Given problem: Substitute "bin icon" for "trash icon" in each of the records below and copy them out with nothing else changed. Omit the pictures.

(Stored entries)
◇ ◇ ◇ ◇
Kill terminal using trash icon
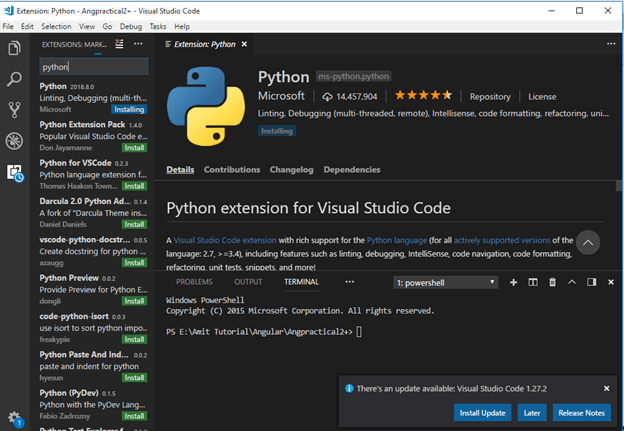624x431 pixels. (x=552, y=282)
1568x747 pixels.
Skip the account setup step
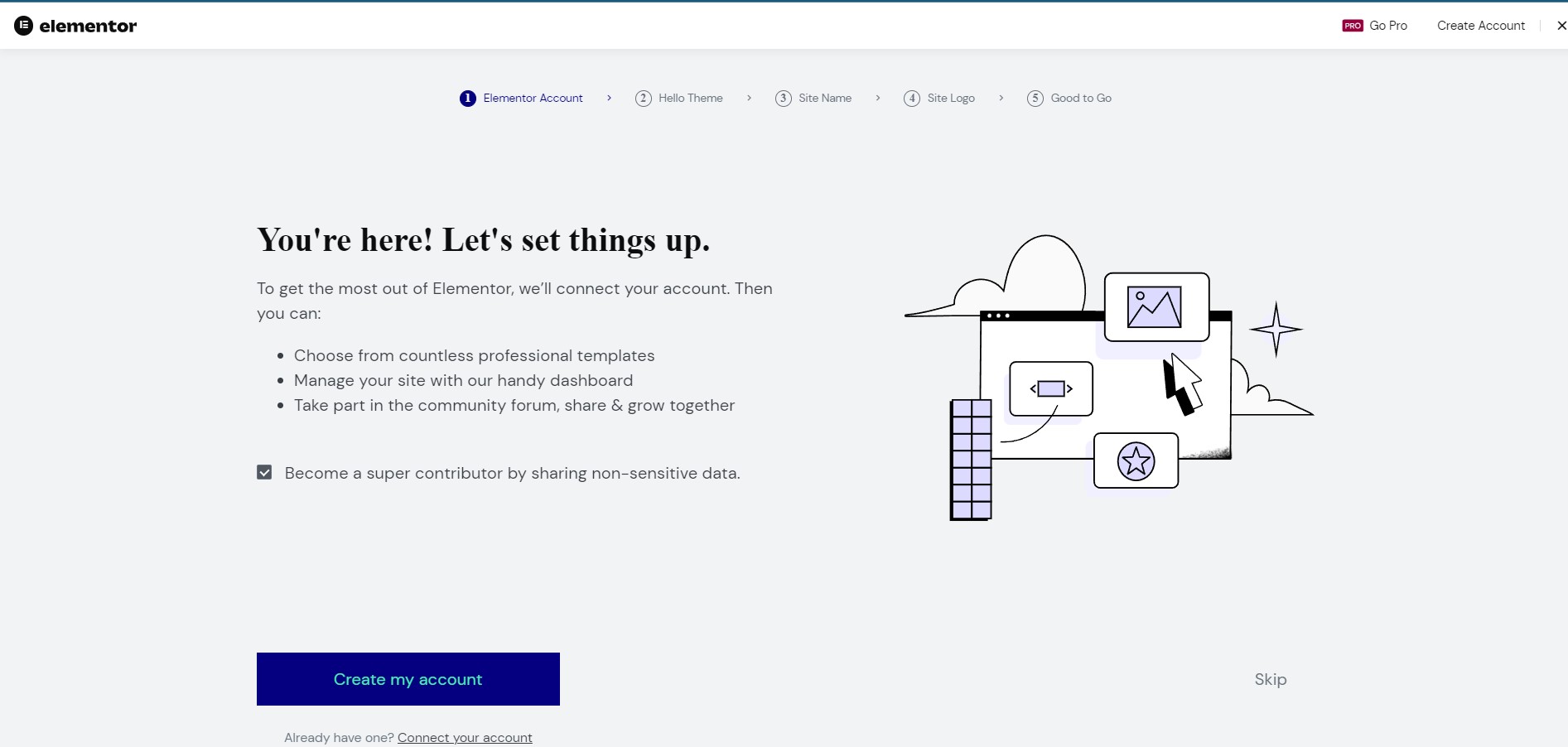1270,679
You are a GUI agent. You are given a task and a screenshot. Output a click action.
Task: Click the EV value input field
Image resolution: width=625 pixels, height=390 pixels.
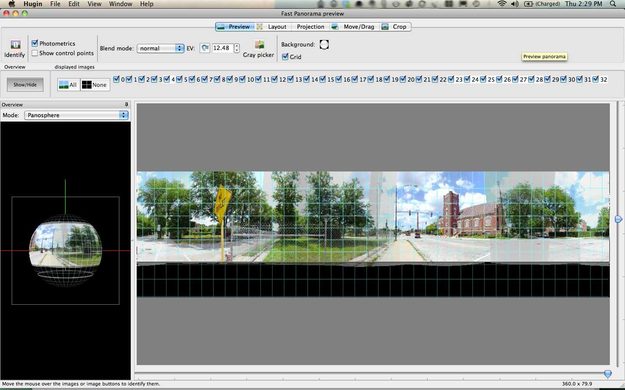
◇ ◇ ◇ ◇
Full response:
Kill terminal using bin icon
624x431 pixels. (x=552, y=282)
1568x747 pixels.
Skip the account setup step
1270,679
You are a GUI agent. You are given a task and a screenshot. Output a click action.
Task: Click the EV value input field
Image resolution: width=625 pixels, height=390 pixels.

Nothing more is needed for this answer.